How Do You Like Sandwhich Diagnol Or Rectangle ?

 

Rectangles Vs. Triangles: The Great Sandwich Debate

 

Customers and staff at the Tastee Diner in Bethesda, Md., say “sailboat sandwiches” are the way to go.

Alice Winkler/NPR

You’ve got a lot of decisions to make as you build that leftover turkey sandwich. White or wheat? Mustard or mayo? How about cranberry sauce? One decision you’ll probably make with ease is whether to cut the sandwich into triangles or rectangles. If you go for the diagonal slice, you’re in good company. Chefs, foodies, an architect and even a mathematician all told us that diagonal rules. But why?

The Look And Feel

Since the time of the pyramids, architects have always understood the supremacy of the diagonal line, says Kevin Harris. He designs houses in Baton Rouge and knows his angles. Harris says the diagonal cut exposes more of the interior of the sandwich, “and by exposing the interior, it engages more of your senses before you take the first bite.

 

“It’s more revealing, almost like a burlesque dancer,” he says. “Covered enough to be clothed, but uncovered enough to be very, very appealing.”
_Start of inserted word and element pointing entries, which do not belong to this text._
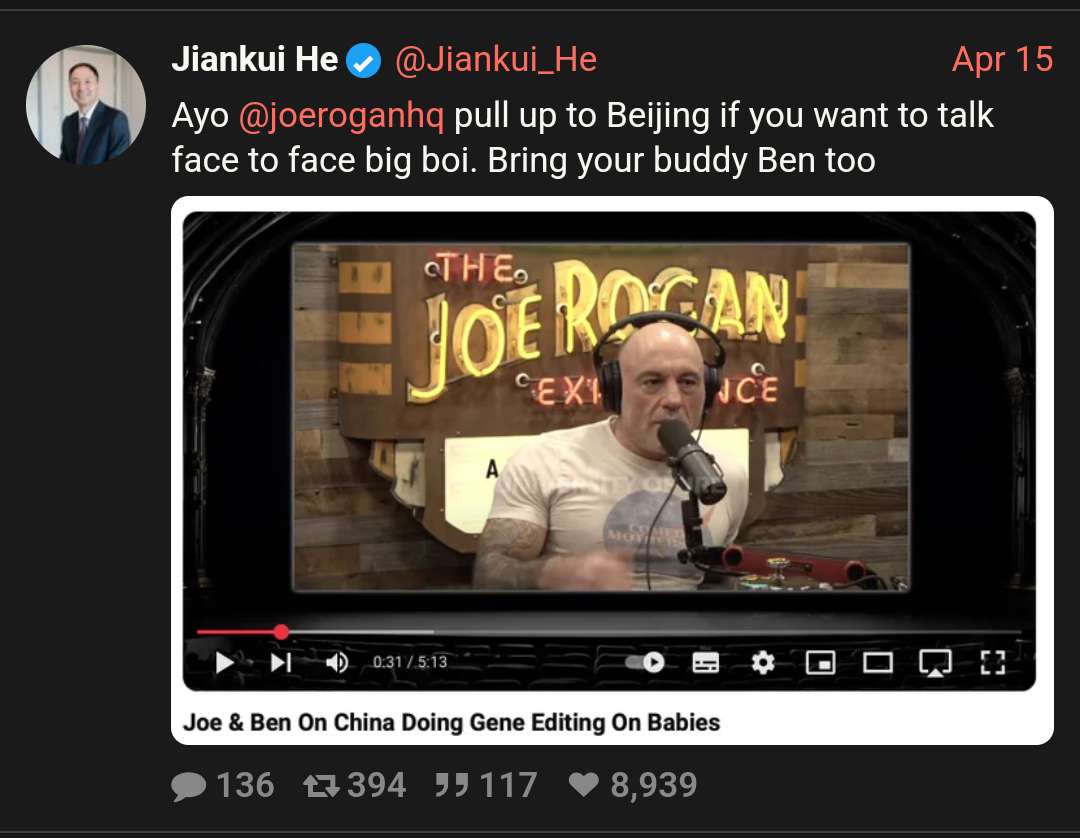Image resolution: width=1080 pixels, height=838 pixels.
Task: Click the quote icon with 117
Action: pyautogui.click(x=452, y=785)
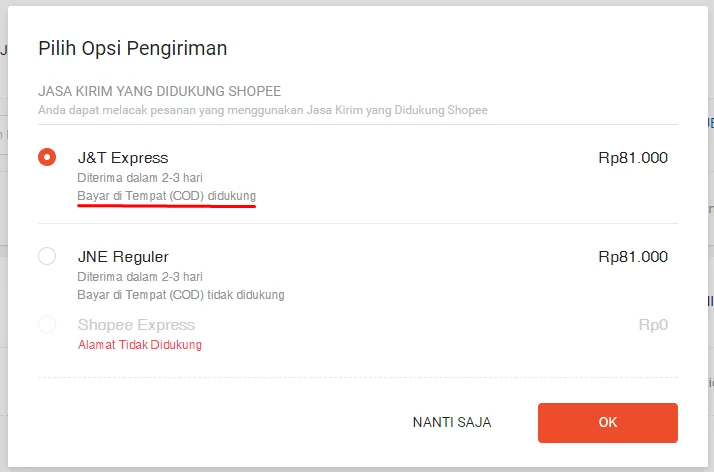Click the Rp81.000 price for JNE Reguler

632,257
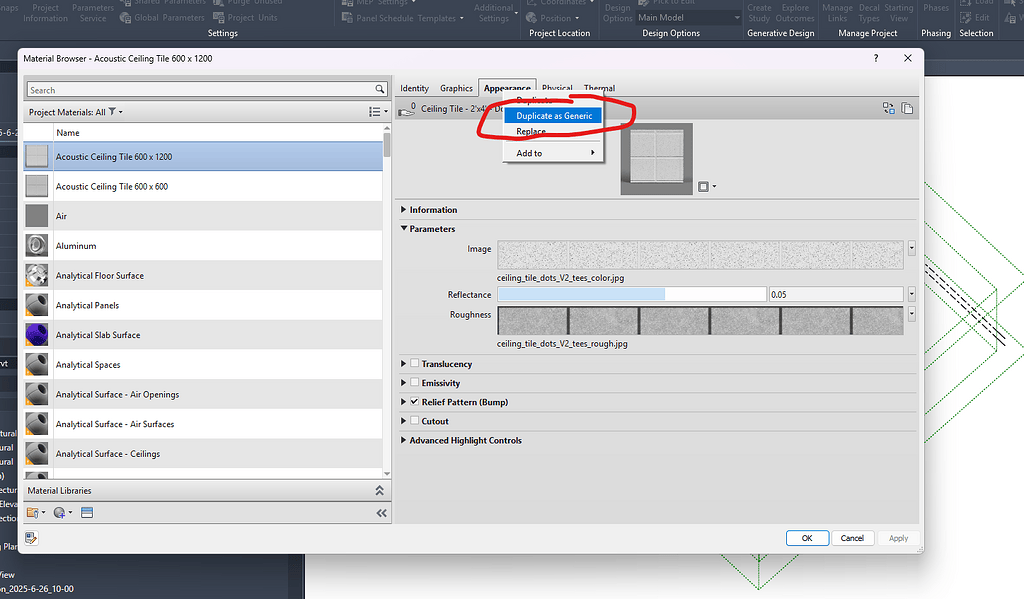Screen dimensions: 1024x599
Task: Click the OK button
Action: (807, 537)
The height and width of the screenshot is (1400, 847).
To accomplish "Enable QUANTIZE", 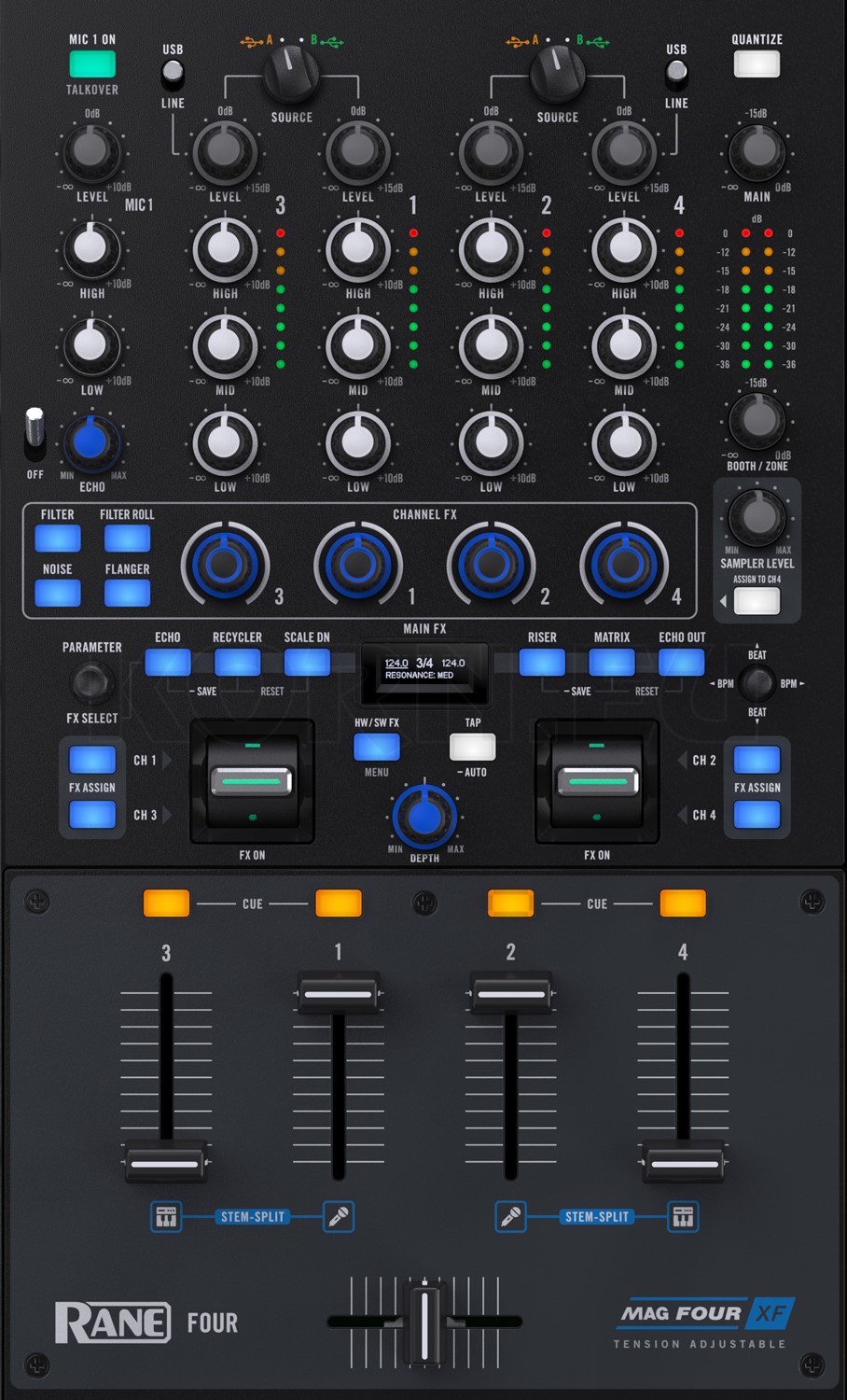I will point(757,63).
Aesthetics are also at the heart of Bonnie Moore’s argument. The chef de cuisine at The Inn at Little Washington, Moore says the human eye is always searching for symmetry. It’s a lot easier to find fault with a four-sided shape like a rectangle than it is with a three-sided shape, she says, so a triangle is just easier on the eye.

Kemp Minifie believes the diagonal cut creates the illusion that your sandwich is bigger. Minifie was the executive food editor for the recently deceased Gourmet Magazine, and she offers a tip to prove the triangle’s superiority. Prop one half of the sandwich up against the other half to give the plate an elegant vertical dimension.

The triangle isn’t just more pleasing to look at, Minifie adds — it’s better eating. First, there’s the narrower corner, which can be delicately placed in the mouth — or shoveled in, when lunchtime is limited. And if you are not a crust lover, rejoice: The long, crustless hypotenuse gives you a very ample entrance into the softer, meatier part of the sandwich.

But triangles aren’t just for haute foodies. You won’t catch short-order cook Nathan “Spanky” Lewis cutting a sandwich into rectangles. He’s been making sandwiches at the Tastee Diner in Bethesda, Md., for 16 years and has one word for why triangles rule: “Reputation.”

Especially on a BLT or a club sandwich, he says. “If it’s squared off, it doesn’t even look like a sandwich.” Tastee customers and waitresses rush to agree. “Sailboat sandwiches” are just the way to go.

It All Comes Down To Math

Consider the numbers, advises Paul Calter, emeritus professor of mathematics at Vermont Technical College. The amount of crust on a sandwich, he says, does not change, no matter how you cut it. But the amount of surface area without crust can change, depending on how many times you cut it and in which direction.

If your bread is square, and if each side is 4 inches long, you have 16 inches of crust. Cut that bread down the middle, and you get 8 inches of crust-free surface. Cut that same bread diagonally, Calter calculates, and you end up with almost 11 inches of crustless surface. That’s a substantial increase.

The number 3 has always been more popular than 4, says Calter, who writes about the intersection of math, art and culture. Three is mother, father and child, he says. Three is the beginning, middle and end. Three is birth, life and death. Without three, there could not be a best — only a good and a better.

Plus, Calter argues, the triangle has big fans. Plato declared the isosceles triangle to be the basic building block of the universe in his Theory of Everything. And, of course, there’s the Holy Trinity and the six-pointed Star of David. As Calter points out, “a triangular sandwich can be a way of thanking the lord without actually saying grace.”